> _Task instructions_: Look through the entries for the string "three" and copy every line where it shows up.

> _Data for processing_:
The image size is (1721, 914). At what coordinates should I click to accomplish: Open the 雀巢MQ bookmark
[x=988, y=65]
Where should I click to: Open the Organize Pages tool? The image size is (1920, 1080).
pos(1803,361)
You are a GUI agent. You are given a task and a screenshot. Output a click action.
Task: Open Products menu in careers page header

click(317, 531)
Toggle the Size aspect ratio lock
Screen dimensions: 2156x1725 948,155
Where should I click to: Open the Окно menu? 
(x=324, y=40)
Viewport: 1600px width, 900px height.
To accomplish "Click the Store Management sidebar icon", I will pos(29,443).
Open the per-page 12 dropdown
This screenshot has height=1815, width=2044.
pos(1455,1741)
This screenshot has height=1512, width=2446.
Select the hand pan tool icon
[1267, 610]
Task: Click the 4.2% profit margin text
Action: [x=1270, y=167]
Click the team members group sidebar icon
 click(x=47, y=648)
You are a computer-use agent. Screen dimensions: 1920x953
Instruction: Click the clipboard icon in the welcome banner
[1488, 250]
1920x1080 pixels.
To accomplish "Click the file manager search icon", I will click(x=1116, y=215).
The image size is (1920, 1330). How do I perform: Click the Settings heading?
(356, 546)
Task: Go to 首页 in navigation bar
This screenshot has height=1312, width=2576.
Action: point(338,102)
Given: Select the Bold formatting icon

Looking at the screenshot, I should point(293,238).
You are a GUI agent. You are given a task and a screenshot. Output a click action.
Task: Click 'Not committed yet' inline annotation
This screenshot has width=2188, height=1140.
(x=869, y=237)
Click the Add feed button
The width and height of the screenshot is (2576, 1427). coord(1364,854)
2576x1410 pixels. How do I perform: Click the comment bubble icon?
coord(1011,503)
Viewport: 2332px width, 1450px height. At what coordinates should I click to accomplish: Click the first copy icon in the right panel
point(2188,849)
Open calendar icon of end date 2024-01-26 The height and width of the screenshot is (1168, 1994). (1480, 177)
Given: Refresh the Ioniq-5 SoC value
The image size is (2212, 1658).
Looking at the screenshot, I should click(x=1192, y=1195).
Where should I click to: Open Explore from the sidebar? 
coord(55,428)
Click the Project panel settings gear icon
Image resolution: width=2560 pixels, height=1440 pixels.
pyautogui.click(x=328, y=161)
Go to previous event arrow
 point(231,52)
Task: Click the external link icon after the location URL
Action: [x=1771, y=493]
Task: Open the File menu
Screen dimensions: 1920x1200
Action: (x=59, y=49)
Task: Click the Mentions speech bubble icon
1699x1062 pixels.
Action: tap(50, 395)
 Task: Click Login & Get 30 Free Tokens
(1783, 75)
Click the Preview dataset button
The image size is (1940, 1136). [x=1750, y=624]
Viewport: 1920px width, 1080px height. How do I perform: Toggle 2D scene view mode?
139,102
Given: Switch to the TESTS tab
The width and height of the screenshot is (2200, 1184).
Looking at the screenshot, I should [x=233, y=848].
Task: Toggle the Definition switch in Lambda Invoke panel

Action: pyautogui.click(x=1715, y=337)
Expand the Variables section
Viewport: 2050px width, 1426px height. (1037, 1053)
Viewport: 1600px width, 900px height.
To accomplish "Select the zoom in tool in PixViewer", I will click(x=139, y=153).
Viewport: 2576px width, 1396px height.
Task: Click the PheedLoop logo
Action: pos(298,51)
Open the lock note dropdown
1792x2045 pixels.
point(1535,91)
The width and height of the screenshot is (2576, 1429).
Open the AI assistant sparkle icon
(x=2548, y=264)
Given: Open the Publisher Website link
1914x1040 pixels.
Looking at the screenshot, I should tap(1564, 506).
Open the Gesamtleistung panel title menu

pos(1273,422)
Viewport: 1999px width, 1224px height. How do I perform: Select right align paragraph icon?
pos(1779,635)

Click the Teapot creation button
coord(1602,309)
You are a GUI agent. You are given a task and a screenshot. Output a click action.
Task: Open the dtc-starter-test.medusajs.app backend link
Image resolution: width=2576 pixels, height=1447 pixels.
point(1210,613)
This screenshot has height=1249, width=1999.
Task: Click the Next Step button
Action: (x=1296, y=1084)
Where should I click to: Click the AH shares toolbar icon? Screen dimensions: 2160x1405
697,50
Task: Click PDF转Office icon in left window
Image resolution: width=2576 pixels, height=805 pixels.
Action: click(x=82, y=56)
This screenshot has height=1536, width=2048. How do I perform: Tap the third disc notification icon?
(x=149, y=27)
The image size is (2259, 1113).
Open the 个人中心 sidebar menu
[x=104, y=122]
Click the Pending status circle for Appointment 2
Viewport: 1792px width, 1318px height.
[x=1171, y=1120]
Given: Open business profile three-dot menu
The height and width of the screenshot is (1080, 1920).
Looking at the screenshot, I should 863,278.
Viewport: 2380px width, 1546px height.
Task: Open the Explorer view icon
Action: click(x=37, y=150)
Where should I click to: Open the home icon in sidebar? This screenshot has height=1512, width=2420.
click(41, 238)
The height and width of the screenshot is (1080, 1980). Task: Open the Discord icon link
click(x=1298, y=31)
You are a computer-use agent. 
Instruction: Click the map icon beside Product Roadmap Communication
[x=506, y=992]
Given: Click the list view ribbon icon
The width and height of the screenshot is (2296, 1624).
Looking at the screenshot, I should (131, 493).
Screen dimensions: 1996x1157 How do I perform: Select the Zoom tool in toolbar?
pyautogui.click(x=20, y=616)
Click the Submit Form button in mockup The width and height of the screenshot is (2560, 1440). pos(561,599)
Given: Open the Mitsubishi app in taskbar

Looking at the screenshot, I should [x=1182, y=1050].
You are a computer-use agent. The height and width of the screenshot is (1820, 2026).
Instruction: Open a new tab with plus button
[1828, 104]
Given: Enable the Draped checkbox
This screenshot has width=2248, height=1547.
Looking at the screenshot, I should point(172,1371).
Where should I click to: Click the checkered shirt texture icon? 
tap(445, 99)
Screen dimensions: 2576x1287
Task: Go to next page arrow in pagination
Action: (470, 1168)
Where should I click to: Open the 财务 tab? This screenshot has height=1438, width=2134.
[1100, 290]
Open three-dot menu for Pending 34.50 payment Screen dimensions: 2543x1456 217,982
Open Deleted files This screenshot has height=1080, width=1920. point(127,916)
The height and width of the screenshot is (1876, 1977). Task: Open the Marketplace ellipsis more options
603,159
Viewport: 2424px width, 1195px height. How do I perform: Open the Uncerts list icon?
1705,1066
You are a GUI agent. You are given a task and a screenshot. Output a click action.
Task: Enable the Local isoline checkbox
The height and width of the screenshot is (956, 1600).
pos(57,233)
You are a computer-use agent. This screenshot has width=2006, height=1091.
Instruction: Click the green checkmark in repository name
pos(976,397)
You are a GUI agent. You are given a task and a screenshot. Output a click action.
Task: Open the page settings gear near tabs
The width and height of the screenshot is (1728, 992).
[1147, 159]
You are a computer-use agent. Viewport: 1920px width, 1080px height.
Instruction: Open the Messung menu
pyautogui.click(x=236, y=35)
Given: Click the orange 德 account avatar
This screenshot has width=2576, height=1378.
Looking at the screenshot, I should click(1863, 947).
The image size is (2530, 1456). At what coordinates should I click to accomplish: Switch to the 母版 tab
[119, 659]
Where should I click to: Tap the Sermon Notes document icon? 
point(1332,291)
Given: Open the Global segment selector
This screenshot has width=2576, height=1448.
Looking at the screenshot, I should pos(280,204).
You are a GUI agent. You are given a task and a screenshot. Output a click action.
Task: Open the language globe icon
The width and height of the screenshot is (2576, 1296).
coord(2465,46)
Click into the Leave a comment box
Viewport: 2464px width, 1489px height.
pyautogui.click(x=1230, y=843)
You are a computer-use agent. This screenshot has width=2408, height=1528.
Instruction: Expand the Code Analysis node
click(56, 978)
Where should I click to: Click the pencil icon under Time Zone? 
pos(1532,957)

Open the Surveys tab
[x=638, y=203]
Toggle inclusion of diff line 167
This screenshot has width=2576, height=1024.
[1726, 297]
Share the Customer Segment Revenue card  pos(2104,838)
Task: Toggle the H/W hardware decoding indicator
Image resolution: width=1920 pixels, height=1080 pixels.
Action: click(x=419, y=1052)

> _Reply_:
Given: Open business profile three-dot menu
Open three-dot menu for Pending 34.50 payment Screen dimensions: 2543x1456 217,982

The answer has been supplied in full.